ACM Transactions on Database Systems | 2016
Pierre Bourhis; Gabriele Puppis; Cristian Riveros; Sławek Staworko
We study the problem of bounded repairability of a given restriction tree language R into a target tree language T. More precisely, we say that R is bounded repairable with respect to T if there exists a bound on the number of standard tree editing operations necessary to apply to any tree in R to obtain a tree in T. We consider a number of possible specifications for tree languages: bottom-up tree automata (on curry encoding of unranked trees) that capture the class of XML schemas and document type definitions (DTDs).
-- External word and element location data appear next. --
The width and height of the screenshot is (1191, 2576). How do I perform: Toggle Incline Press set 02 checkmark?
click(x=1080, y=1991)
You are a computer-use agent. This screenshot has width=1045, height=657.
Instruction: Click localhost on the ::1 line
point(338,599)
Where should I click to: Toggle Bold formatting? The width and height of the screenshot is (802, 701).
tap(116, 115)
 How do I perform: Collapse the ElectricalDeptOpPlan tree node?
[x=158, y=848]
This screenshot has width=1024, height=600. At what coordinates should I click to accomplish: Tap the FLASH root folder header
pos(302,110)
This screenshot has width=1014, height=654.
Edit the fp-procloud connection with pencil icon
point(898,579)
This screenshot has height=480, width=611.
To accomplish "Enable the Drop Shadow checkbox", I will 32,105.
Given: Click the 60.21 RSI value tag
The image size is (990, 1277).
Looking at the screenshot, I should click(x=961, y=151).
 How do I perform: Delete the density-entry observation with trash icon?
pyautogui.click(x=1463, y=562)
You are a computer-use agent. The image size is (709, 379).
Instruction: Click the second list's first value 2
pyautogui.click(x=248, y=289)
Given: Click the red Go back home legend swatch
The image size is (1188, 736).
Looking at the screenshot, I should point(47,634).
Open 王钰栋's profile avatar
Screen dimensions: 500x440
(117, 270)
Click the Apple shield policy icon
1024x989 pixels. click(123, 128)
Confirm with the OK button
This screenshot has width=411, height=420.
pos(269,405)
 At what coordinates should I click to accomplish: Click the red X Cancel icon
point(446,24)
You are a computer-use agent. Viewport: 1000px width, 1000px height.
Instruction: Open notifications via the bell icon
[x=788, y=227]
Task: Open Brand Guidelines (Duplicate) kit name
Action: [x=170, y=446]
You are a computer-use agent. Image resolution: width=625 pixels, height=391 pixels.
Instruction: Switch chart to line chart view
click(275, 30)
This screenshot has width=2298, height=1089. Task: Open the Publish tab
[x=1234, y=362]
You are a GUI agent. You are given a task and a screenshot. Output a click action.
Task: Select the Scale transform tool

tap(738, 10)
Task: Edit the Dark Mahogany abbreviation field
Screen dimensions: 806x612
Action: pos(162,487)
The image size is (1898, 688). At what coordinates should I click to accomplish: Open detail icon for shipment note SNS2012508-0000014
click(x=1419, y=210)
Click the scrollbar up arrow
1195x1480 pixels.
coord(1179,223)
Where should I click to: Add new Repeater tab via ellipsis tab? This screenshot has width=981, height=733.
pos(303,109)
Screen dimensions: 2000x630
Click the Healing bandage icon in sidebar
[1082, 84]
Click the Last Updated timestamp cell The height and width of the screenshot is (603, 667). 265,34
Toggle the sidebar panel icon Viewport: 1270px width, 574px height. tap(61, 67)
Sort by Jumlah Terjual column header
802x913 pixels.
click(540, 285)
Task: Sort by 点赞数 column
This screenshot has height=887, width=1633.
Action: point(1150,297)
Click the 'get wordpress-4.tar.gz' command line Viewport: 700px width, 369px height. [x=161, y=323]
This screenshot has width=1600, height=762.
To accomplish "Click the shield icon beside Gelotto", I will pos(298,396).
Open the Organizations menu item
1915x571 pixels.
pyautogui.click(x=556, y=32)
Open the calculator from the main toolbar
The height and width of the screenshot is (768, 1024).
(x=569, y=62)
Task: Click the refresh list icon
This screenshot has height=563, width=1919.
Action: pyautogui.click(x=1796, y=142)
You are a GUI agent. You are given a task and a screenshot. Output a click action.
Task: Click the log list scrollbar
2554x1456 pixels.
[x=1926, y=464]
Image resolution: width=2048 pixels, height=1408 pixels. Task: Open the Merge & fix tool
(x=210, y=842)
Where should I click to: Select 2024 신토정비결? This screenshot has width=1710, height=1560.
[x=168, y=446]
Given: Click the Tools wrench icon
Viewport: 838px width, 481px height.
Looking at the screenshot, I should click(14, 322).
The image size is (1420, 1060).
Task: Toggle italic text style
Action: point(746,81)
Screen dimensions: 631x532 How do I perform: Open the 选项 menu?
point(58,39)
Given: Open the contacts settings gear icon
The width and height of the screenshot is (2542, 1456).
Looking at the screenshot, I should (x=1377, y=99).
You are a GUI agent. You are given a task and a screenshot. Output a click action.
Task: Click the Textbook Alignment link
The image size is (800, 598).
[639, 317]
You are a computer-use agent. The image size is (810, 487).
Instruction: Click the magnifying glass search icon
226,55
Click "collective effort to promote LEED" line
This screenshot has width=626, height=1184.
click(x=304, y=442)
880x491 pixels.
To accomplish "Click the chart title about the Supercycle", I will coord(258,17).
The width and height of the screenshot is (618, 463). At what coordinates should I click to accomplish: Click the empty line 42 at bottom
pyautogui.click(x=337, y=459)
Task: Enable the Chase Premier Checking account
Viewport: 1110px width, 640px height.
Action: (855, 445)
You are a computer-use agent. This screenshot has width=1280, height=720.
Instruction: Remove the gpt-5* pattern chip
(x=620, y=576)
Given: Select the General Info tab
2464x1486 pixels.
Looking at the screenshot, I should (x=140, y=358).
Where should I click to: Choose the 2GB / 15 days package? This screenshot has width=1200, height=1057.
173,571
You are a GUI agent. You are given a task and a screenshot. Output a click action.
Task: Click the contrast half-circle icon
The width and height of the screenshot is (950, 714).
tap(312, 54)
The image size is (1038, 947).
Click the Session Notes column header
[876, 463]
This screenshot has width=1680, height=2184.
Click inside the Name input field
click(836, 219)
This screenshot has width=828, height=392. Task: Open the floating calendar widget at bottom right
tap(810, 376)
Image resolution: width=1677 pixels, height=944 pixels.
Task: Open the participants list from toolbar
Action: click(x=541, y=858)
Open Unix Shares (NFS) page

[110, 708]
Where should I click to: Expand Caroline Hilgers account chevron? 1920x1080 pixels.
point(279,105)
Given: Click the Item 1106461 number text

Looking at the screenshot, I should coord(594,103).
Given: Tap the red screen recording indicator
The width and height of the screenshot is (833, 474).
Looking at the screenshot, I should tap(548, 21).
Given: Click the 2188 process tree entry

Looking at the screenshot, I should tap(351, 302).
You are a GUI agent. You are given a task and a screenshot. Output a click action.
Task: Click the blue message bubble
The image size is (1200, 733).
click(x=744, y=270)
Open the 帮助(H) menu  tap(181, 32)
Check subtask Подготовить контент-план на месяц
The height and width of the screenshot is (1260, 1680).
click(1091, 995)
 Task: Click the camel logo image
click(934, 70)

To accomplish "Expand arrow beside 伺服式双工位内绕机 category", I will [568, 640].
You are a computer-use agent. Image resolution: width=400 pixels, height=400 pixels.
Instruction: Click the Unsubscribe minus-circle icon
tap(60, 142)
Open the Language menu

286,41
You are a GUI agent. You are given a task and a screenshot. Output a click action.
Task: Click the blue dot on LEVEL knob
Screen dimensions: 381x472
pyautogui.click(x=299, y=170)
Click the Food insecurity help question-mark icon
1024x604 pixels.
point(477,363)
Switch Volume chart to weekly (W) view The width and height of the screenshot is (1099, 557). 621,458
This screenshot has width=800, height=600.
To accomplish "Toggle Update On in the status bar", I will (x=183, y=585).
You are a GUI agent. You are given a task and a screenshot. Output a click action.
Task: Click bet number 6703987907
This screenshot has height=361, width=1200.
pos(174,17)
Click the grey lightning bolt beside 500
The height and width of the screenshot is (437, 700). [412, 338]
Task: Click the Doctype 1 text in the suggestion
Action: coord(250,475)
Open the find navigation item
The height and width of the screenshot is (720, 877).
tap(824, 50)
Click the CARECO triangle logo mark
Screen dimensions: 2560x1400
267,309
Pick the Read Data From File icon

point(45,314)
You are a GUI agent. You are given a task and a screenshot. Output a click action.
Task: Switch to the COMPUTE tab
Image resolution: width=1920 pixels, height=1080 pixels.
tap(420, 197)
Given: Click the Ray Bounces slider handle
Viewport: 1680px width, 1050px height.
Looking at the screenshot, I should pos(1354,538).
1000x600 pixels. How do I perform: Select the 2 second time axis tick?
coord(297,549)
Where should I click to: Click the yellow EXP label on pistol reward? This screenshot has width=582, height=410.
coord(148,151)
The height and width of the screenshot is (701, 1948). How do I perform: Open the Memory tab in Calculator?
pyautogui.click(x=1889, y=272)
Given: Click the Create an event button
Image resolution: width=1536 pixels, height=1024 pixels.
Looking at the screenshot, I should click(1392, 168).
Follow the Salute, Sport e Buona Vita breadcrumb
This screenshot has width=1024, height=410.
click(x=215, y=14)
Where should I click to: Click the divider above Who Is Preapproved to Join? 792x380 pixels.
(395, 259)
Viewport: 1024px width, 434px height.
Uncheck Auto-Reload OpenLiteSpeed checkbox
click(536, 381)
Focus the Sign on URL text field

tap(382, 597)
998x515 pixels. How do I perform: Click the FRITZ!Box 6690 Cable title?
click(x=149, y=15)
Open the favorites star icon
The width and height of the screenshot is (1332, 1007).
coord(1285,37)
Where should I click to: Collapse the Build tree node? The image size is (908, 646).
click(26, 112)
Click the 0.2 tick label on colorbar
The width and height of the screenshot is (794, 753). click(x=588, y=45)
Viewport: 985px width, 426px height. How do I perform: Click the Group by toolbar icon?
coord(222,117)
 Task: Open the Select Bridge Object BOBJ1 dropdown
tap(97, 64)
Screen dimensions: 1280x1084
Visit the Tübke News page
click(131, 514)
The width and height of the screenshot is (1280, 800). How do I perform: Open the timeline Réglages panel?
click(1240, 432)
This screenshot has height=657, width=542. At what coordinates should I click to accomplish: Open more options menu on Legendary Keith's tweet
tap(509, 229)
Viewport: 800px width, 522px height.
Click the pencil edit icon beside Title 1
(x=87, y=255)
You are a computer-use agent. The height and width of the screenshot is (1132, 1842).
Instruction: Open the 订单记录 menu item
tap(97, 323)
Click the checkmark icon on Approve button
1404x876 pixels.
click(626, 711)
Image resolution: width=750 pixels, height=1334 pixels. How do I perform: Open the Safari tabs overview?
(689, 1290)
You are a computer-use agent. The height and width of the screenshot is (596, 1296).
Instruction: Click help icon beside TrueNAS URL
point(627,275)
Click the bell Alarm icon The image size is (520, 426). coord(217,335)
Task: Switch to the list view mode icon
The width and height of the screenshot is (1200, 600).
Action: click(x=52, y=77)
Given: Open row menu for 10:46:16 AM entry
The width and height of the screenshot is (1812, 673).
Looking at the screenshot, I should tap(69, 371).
We also consider a special case when the restriction language R is universal (i.e., contains all trees over a given alphabet).n We give an effective characterization of bounded repairability between pairs of tree languages represented with automata. This characterization introduces two tools—synopsis trees and a coverage relation between them—allowing one to reason about tree languages that undergo a bounded number of editing operations. We then employ this characterization to provide upper bounds to the complexity of deciding bounded repairability and show that these bounds are tight. In particular, when the input tree languages are specified with arbitrary bottom-up automata, the problem is coNExp-complete. The problem remains coNExp-complete even if we use deterministic nonrecursive DTDs to specify the input languages. The complexity of the problem can be reduced if we assume that the alphabet, the set of node labels, is fixed: the problem becomes PSpace-complete for nonrecursive DTDs and coNP-complete for deterministic nonrecursive DTDs. Finally, when the restriction tree language R is universal, we show that the bounded repairability problem becomes Exp-complete if the target language is specified by an arbitrary bottom-up tree automaton and becomes tractable (P-complete, in fact) when a deterministic bottom-up automaton is used.